Hoaxes, spoofs, and parodies play a huge and sometimes dubious role in our social and political discourse. The spoofer is akin to the trickster of old. And the trickster’s job was to force people to question perceived reality to uncover real truth. From Not The New York Times to The Onion to The Daily Show and Colbert Report, bufoonery is raked over the coals of comedy through subterfuge. This Is Spinal Tap was a brilliant “mocumentary” (great pun) that was so real its satiric characters became a real touring act. These examples, however, let the audience know through winks, nods, and words (like the “Not”) that they are not for real. The London Subway suicide ad campaign covered on Friday’s Nightly Daily Heller is so realistic, the only giveaway was its absurdly insensitive inconceivability.

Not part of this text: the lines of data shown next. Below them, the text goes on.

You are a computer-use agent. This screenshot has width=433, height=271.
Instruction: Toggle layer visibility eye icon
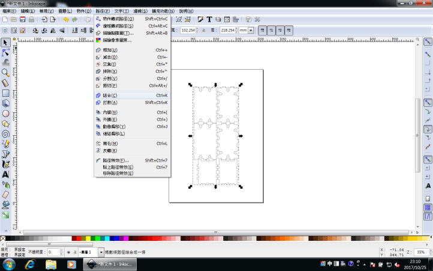pyautogui.click(x=68, y=252)
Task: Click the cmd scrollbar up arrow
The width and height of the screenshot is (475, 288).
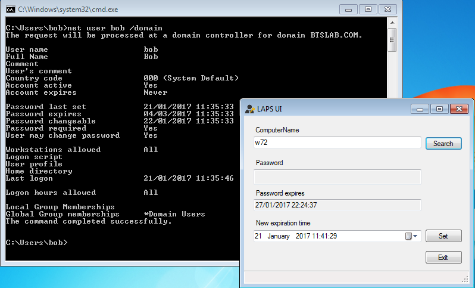Action: tap(392, 23)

The ad — which plays on the VW Polo’s tagline “small but tough” — shows a man in fatigues and a Middle Eastern keffiyeh getting in his Polo and driving to the front of a sidewalk restaurant. Still in the driver’s seat, he detonates a bomb belt. A flash appears inside the car, but the vehicle does not explode. Then comes the strapline: “Polo. Small but tough.”Revolution magazine reported the ad was produced by Lee and Dan, a team known for doing spoof advertising among legitimate work.
Speaking of VW, The National Lampoon‘s infamous Teddy Kennedy ad was a visually spot-on replica of VW’s ad produced by Doyle Dane Bernbach, claiming the Beetle was so well sealed it could float. The Lampoon had to recall the magazine and issue an apology. The issued this retraction: “Even if Ted Kennedy had driven a Volkswagen he wouldn’t be president today.” As offensive as this appeared to many, it was seen as hilarious by others. Nonetheless, the parody appeared in a magazine that announced itself as a “lampoon.”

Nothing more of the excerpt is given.